After the earthquake, the first thing we did, we tried to get information on the safety of our family members, staff members, board members. Gradually, we came in contact with the focal persons of member organizations. They provided us about the vulnerable situation of persons with disabilities; the problems and barriers that they are facing in the aftermath of earthquake. Immediately, we issued an appeal from the national public radio network, "Radio Nepal," requesting the government and humanitarian organizations to give priority to the persons with disabilities, elderly people, children and pregnant women in rescue and relief work. We started to collect the data of people affected by the earthquake and got information about their problems through various sources and means like phone calls, messaging, social networks, emails, websites and etc. The president of NFDN met the Home Minister to hand over the appeal and requested the minister to give priority to persons with disabilities and other vulnerable groups in relief and shelter management.
Can you talk about the partnership with CBM?
Similarly, NFDN organized a meeting with different humanitarian organizations, INGOs working on disability and some key national DPOs to raise issues of persons with disabilities. NFDN shared the data and information about the situation. CBM took NFDN's agenda seriously and asked to work jointly. CBM also provided knowledge us about the cluster system to work on disaster response. We started joint advocacy to ensure our participation and representation in the cluster system. Finally, NFDN became a member of protection cluster. This platform gave us a good opportunity to intervene in the high level of decision-making process. Further, CBM shared us about some of its experiences of working with disaster-affected persons with disabilities and elderly people in Philippines. This information sharing gave an idea to NFDN to work on disaster response. We immediately developed a program to work in three districts (Kavre, Sindhupalchok and Makwanpur) and CBM accepted that. The program was to collect the data of disaster affected persons with disabilities and elderly people, analyse and categorised their problems and issues, seek the possibility to provide immediate services and humanitarian support in local level and link them to the services through referral system, advocacy, lobby and information sharing. This program was effective and helped to include the excluded persons with disabilities and elderly people in the mainstream humanitarian services with special treatment for special needs as far as possible.
NFDN was encouraged to work in other 14 affected districts in the same modality and proposed with UNICEF. UNICEF agreed to work through NFDN in the same modality with special focus to the disabled children. In this way, we tried our best to respond the disaster-affected persons with disabilities.
And now NFDN is working with CBM to ensure accessibility and universal design principles are included into reconstruction activities?

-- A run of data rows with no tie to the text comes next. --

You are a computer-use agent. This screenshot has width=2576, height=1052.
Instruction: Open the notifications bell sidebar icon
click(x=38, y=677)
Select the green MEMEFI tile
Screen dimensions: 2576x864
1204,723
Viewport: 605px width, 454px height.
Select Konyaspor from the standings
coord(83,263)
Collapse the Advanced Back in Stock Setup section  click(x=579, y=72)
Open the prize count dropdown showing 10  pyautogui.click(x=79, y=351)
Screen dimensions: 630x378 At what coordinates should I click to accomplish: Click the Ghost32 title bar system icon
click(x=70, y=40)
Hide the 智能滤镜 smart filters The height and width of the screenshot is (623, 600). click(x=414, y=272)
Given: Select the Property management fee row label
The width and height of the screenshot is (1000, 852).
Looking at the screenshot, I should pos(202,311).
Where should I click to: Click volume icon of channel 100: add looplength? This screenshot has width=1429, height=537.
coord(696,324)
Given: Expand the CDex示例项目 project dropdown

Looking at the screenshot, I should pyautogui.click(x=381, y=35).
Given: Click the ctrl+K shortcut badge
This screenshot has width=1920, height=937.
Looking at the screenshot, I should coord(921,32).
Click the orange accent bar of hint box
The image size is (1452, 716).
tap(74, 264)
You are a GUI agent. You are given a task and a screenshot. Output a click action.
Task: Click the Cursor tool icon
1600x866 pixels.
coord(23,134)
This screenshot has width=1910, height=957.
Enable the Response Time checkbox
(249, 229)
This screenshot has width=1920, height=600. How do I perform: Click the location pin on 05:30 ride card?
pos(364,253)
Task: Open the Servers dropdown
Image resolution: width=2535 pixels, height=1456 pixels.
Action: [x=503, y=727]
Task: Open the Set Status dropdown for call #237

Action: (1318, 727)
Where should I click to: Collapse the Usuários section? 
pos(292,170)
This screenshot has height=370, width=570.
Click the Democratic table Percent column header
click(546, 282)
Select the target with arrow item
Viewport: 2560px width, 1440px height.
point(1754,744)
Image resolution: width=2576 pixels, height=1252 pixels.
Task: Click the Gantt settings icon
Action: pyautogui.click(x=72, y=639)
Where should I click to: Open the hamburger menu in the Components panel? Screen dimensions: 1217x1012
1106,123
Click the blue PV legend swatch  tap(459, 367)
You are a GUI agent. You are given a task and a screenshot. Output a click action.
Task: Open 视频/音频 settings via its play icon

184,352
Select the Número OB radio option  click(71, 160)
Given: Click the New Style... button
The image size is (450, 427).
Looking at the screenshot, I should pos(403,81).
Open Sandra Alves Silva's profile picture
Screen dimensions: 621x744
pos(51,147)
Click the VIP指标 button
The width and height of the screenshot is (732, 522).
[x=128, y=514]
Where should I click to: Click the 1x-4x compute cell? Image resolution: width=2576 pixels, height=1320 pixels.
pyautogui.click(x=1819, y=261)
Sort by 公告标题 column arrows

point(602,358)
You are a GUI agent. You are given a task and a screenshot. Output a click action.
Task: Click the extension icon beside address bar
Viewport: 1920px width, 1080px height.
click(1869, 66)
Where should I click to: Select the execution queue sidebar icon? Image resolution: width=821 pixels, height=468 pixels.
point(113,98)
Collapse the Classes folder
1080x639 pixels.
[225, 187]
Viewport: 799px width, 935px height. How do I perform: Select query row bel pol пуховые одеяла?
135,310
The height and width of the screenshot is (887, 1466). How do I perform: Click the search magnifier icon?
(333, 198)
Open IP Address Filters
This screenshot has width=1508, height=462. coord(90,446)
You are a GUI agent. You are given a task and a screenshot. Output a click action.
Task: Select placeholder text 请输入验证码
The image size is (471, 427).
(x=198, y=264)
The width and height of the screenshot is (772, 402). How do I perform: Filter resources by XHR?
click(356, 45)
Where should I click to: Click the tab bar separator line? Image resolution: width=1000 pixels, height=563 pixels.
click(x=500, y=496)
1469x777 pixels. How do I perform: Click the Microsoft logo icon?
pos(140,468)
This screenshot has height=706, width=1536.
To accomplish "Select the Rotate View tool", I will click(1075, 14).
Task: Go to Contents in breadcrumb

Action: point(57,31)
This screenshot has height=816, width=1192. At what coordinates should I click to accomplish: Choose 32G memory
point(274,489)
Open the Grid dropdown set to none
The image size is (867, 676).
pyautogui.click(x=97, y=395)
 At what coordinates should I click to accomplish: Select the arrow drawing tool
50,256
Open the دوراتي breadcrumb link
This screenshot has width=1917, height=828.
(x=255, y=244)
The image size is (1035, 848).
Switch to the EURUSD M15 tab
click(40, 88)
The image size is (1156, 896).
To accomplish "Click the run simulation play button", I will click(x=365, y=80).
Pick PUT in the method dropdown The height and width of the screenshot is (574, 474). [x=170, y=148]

Yes! Currently, NFDN is working to develop a project related to accessibility and on behalf of the organization I am leading the drafting and consultation process for the project. This project has an aim to make government authorities and other relevant stakeholders responsible for ensuring accessibility standards in the public places not only as mentioned in the guidelines but to go beyond that on following the international practice of making services, products, public place accessible to all and as far as possible in line with the principles of universal design. We are preparing to implement this project in close cooperation with Kathmandu Metropolitan City office and partnership with CBM. This project includes three major components –
a) Awareness and sensitization on accessibility and universal design
b) Capacity Building of government authorities and other stakeholders and
c) Implementation of accessibility standards in reconstruction and new construction activities.